No doubt there’s been a lot of discussion about the runner whose 40th birthday present, featured in the New York Times Thursday, was a run (and lunch) with “world-class runner from Kenya” Richard Kiplagat.
Kiplagat was paid $400 to run with Chambers and have lunch with his family. A driver in a Lincoln Town Car picked him up at dawn at his home in New Milford, N.J., and returned him late in the afternoon.
Kiplagat is an Iona grad, and though he’s been a real competitor in international fields in American road races, he hasn’t been a factor in big international races… yet. He’s based in the States, which is not necessarily the cheapest training option for a Kenyan, so let’s just guess that Kiplagat is not one of the athletes who’s making himself wealthy from the sport. So the possibility of an additional income stream from this sort of “celebrity running partner” income is almost certainly a welcome one for Kiplagat.

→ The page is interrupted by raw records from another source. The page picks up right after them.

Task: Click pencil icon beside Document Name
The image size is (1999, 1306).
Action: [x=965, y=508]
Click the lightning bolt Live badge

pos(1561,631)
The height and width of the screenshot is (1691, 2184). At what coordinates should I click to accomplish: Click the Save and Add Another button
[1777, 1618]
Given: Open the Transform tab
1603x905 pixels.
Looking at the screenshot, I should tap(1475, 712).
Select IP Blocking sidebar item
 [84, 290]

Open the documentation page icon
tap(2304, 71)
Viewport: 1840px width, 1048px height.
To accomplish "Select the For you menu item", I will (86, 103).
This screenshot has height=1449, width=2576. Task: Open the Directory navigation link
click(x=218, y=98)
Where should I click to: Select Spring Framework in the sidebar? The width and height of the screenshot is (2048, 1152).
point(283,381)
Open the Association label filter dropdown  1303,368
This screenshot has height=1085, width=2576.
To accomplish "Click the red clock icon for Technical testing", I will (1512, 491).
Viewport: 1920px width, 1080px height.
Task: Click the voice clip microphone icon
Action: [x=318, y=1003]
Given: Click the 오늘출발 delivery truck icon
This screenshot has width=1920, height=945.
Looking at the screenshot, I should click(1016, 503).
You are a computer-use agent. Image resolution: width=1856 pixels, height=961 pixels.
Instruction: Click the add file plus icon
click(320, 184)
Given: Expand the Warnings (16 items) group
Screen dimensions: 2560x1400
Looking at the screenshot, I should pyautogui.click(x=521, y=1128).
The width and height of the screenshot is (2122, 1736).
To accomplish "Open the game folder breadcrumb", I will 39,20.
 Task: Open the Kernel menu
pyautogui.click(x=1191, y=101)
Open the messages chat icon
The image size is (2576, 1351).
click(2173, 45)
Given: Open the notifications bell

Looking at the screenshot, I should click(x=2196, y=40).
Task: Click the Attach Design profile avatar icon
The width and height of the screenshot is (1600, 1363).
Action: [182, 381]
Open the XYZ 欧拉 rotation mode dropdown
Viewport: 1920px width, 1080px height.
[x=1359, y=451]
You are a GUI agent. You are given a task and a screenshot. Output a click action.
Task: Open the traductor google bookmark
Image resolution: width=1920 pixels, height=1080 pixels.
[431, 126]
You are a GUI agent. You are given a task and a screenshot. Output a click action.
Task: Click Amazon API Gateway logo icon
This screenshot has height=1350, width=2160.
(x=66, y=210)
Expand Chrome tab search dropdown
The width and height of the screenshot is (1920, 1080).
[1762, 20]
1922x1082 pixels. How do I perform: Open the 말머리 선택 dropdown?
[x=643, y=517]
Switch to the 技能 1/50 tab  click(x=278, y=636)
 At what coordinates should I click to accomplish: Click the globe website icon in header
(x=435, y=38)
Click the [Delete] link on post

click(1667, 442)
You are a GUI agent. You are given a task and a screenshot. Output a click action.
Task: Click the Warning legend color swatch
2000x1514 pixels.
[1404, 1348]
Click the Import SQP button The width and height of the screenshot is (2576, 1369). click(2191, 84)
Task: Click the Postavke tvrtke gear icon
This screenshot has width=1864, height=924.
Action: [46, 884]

It’s one that cuts to the heart of the real mystery of making a career as a professional runner, though. The reason is that like frequent road racing (a practice sometimes disparaged as “dash for cash”), too-frequent work of this sort might compromise a runner’s training. Kiplagat could probably schedule an easy day for his run with Michael Chambers, but there’s only so many recreationally-paced runs a professional can make in a given week. Still, $400 once a week every week, if the scheduling was practical and that “arbitrary figure” turned out to be an actual market rate, could pay the rent and groceries if an athlete was otherwise frugal.
There are a lot of details that aren’t mentioned by the Times, of course. For example, Kiplagat’s fee was probably much closer to $500, with his unnamed agent (Kiplagat is managed by KIMbia) taking anywhere from $40 to $100 off the top of whatever the Chambers paid. Though Kiplagat’s agent isn’t named, however, our friend Sam Grotewold at the NYRR is. (Sam probably didn’t get a cut, but you can bet he’s looking towards the day Kiplagat will be deciding between the Chicago and New York marathons.)
The question is, will this happen again? Have we opened a new market of celebrity training runs? Here’s the problem: like nearly every income stream for professional runners, this one is heavily tied to visibility and personal brand. Ann Gaffigan or Kyle King, for example, aren’t likely to salvage their bottom lines that way; despite being national-class athletes, they’re still just a stride ahead of the best club runners. (I used to run with a sub-15 5,000m runner on a weekly basis, just by being willing to be the workout rabbit.)
Kiplagat himself got the job largely because of what I’ll call “the Brand of Kenya,” the image of “The Kenyan” as a great runner. The Ethiopians, despite remarkable results in recent years, don’t have the brand power of the Kenyans yet. An American runner would need to be an Olympian to match that kind of brand–and American runners at that level don’t need to compromise their training for a day for a $400 run. (There is one exception to this: ZAP Fitness in North Carolina operates as a running camp as well, with one of the draws of the camp being that the staff are largely national-class athletes.) In effect, this kind of income is only available to Kenyans.
More power to Kiplagat, of course, but I wouldn’t count on celebrity training runs financing anyone’s training for next year’s World Championships.